Wo kann man das neue IPV6 Internet kaufen/herunterladen?

lg


----------



## vfl_freak (7. Juli 2010)

Moin,



SanBenedetto hat gesagt.:


> Wo kann man das neue IPV6 Internet kaufen/herunterladen?



Häää 

Schau mal hier :
http://de.wikipedia.org/wiki/IPv6
http://www.heise.de/netze/artikel/IPv6-fuer-kleine-Netze-221783.html

BTW: diese Antwort gilt gleichermaßen für alle von Dir erstellten Threads ;-]

Gruß
Klaus


----------



## SanBenedetto (7. Juli 2010)

Was heißt BTW und Thread?
kannst du bitte Deutsch mit mir reden! und nicht immer diese Computer-freak sprache!
Danke aber für die Links!
lg


----------



## vfl_freak (7. Juli 2010)

eine kurze Google-Suche hilft hier schnell weiter:

BTW: http://de.wikipedia.org/wiki/Liste_der_Abkürzungen_(Netzjargon)#B
Thread: http://de.wikipedia.org/wiki/Thread_(Internet)

;-] 

Gruß
Klaus


----------



## Maik (7. Juli 2010)

BTW = by the way, übrigens

Thread = Thema mit Diskussionsbeiträgen

Und unterlasse bitte zukünftig das mehrfache Eröffnen eines Themas in den unterschiedlichen Forenbereichen - vielen Dank! 

mfg Maik


----------



## vfl_freak (7. Juli 2010)

Maik hat gesagt.:


> Und unterlasse bitte zukünftig das mehrfache Eröffnen eines Themas in den unterschiedlichen Forenbereichen - vielen Dank!

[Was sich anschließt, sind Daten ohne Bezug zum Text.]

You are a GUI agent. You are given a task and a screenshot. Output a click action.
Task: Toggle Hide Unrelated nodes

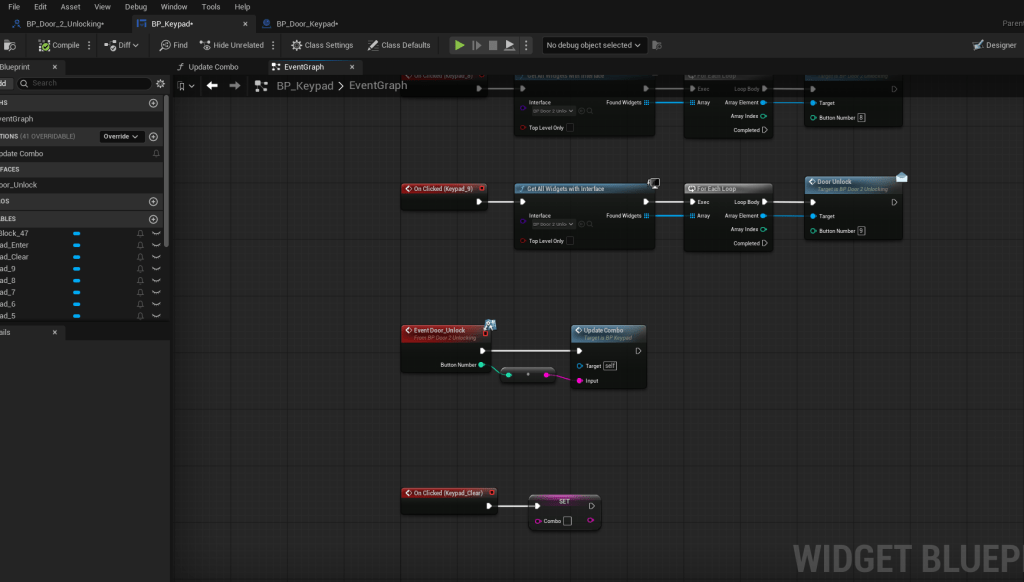232,45
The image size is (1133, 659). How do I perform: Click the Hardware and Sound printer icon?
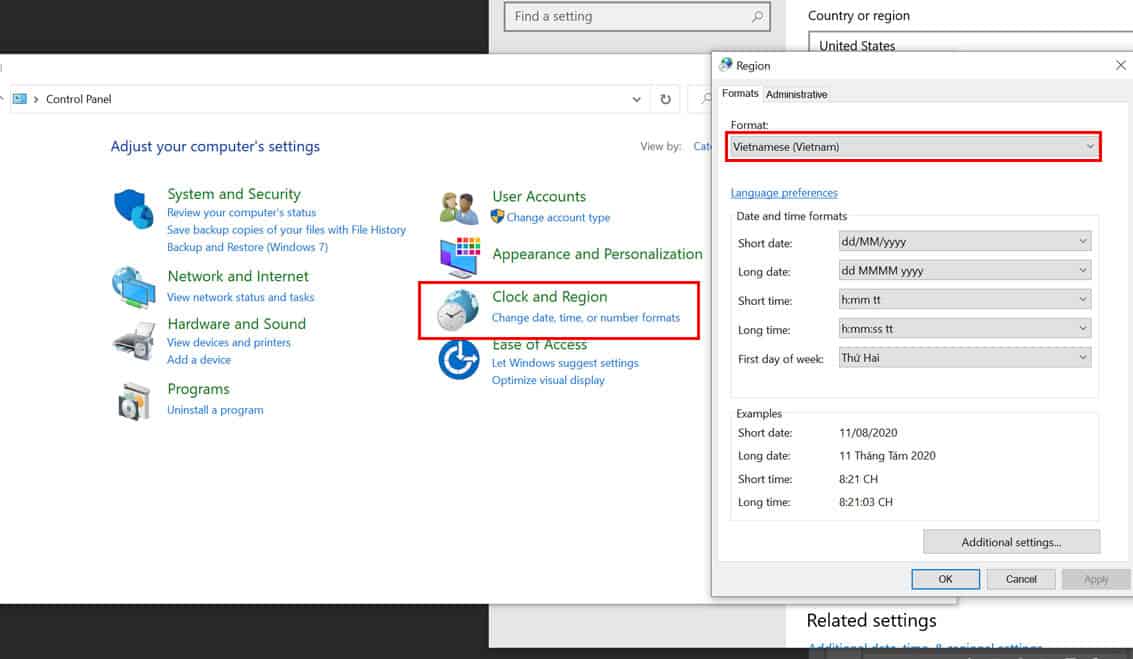point(133,341)
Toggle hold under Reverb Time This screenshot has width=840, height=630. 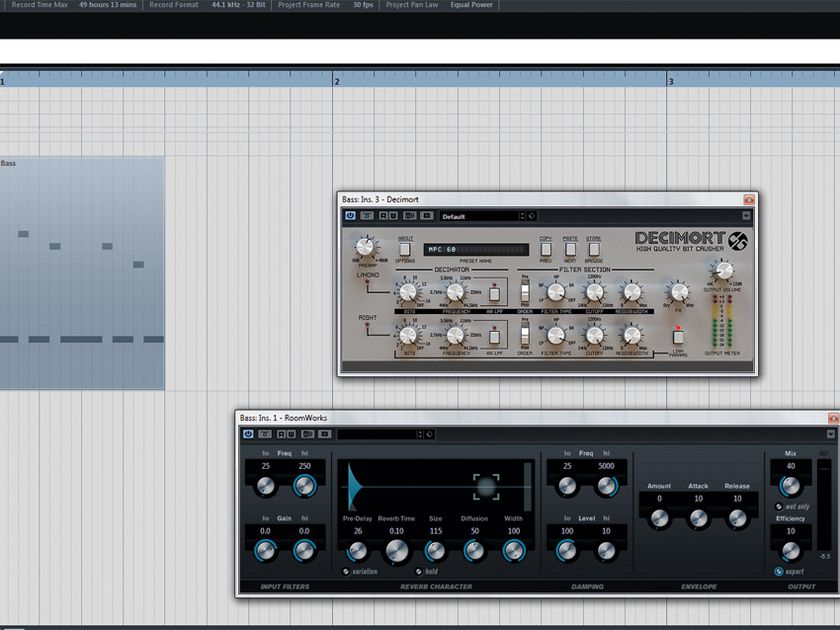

das hatte ich mit meinem subtilen Humor ausdrücken wollen 

Gruß
Klaus


----------



## SanBenedetto (7. Juli 2010)

Ok Danke!!

ja, unterlasse ich!

lg


----------



## Maik (7. Juli 2010)

vfl_freak hat gesagt.:


> das hatte ich mit meinem subtilen Humor ausdrücken wollen


Und ich hab humorlos darum gebeten, damit die "Message" unmißverständlich ankommt ;-)

mfg Maik


----------



## vfl_freak (7. Juli 2010)

Maik hat gesagt.:


> humorlos



Das wiederum hatte ich mich nicht getraut 

LG
Klaus


----------



## MasterJM (15. Juli 2010)

Dann ist ja alles geklärt und ich mache mal dicht hier.

Gruss


----------